I’m talking about this for a few reasons. First, I want people to know that we are not, as one spectacularly insensitive person claimed on Facebook, just “chilling in Wilson Plaza” because we “have nothing better to do.” I want people to know just how offensive it is to characterize us as lazy miscreants. For this, I think it’s important for us to share our struggle – to publicize our pain – to make it inescapably obvious that for many of us, just being at a protest is hard work, is itself a sacrifice.

Second, I want to shed more light on an issue that’s at the forefront for a lot of us interested in social justice: privilege. Usually that’s a word with negative connotations – it goes hand in hand with marginalization. "Speaking from privilege" denotes a kind of ignorance, an insensitivity that lifts you up at the expense of others. But in this strange situation, we end up with people saying things like “I don’t have the privilege of being arrested,” because being arrested is a privilege relative to being arrested and then deported. Those of us who are able to be at this university, those of us who can take part in this protest, have privilege of various kinds, and it is beautiful and positive to me to see people using that privilege to sacrifice what they can, to dismantle the system that upholds it. But I want us to be mindful that for any given action, there are people who don’t have what it takes, and sometimes the thing they’re lacking isn’t commitment or courage. Sometimes, “what it takes” is itself a kind of privilege.

Third, for my own safety and comfort within the movement, I want to give some insight into some of the different ways in which ASD and other disability might affect protesters at an Occupation. (That’s the purpose of this blog.) I want people to understand that if a person is, for instance, sitting on the ground rocking with her hands over her ears, she might simply be in shutdown from sensory overload, in which case it might be helpful to prompt her to go someplace quiet. (Use caution, though, and try not to be condescending about it.) Also, there is a sad history of police violence and discrimination against people on the autism spectrum, who are seen to be “acting suspiciously” just by being themselves.* While I’m privileged in that I “pass” well enough to slip under their radar, things happen, and others might not be so lucky. I may not, for instance, be able to coherently answer police questions or immediately follow directions, especially in a situation of sensory overstimulation.

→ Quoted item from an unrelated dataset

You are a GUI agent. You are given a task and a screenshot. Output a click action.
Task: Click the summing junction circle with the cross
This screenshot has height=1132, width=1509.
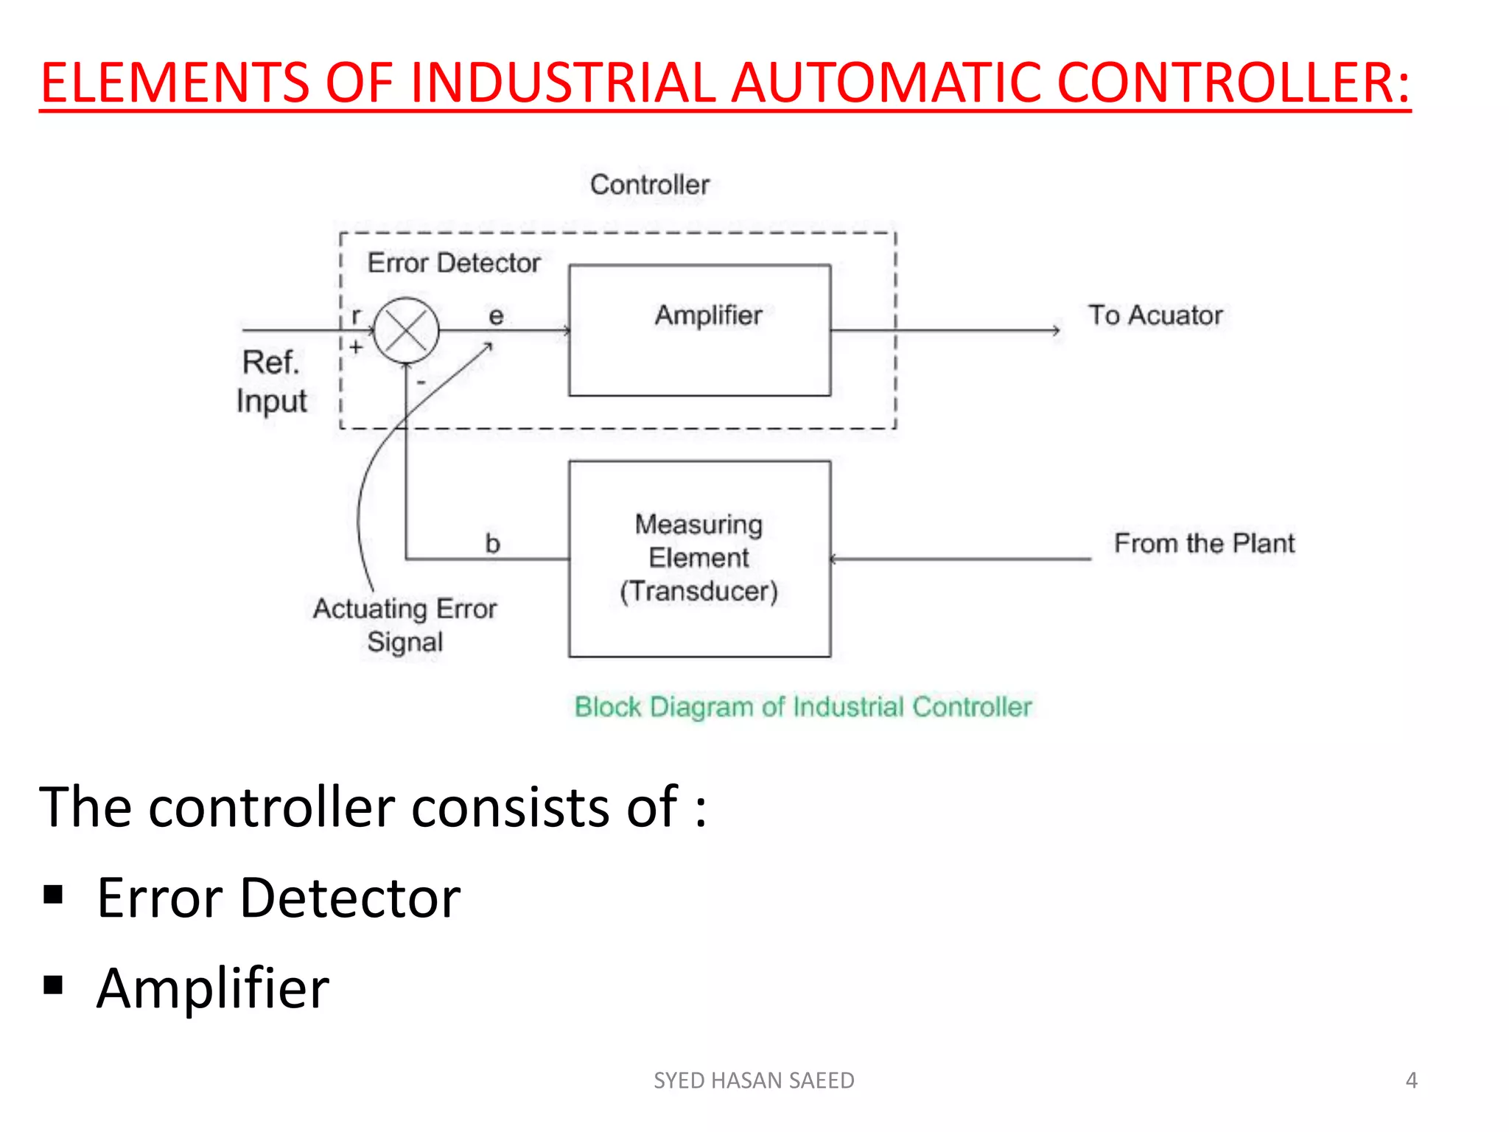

I plan to take responsibility for this as best I can by monitoring my internal state especially in these sensitive situations, but I want people to be aware that this is a possibility, and other protesters might have similar issues that they are not able to control as easily. 

Finally, I want to both reassure and challenge those people who haven’t come out to join us yet. I know you have reasons for not being there, and some of them are very powerful reasons, and I respect that. Adjust your own mask before assisting others. But I want to challenge you to give what you can. Even if you feel like it’s not enough, even if you’ll have to walk away, anything you can do counts. You can learn about the issues from the safety of your home, and even that will be something. Don’t think in terms of why and how you don’t have what it takes – think of what you do have to offer this movement. Then offer it. That's what I'm doing.

 *A note on the links: Some of the language of disability included in these links is problematic. Also, it is powerfully evident that race played a major role in some of these instances of police brutality; they are situated at the intersection of race- and ability-based oppression. My racial privilege means that I cannot speak to these issues as knowledgeably as disabled POC can, but I will make an effort to include those perspectives in the future, if only by linking to them.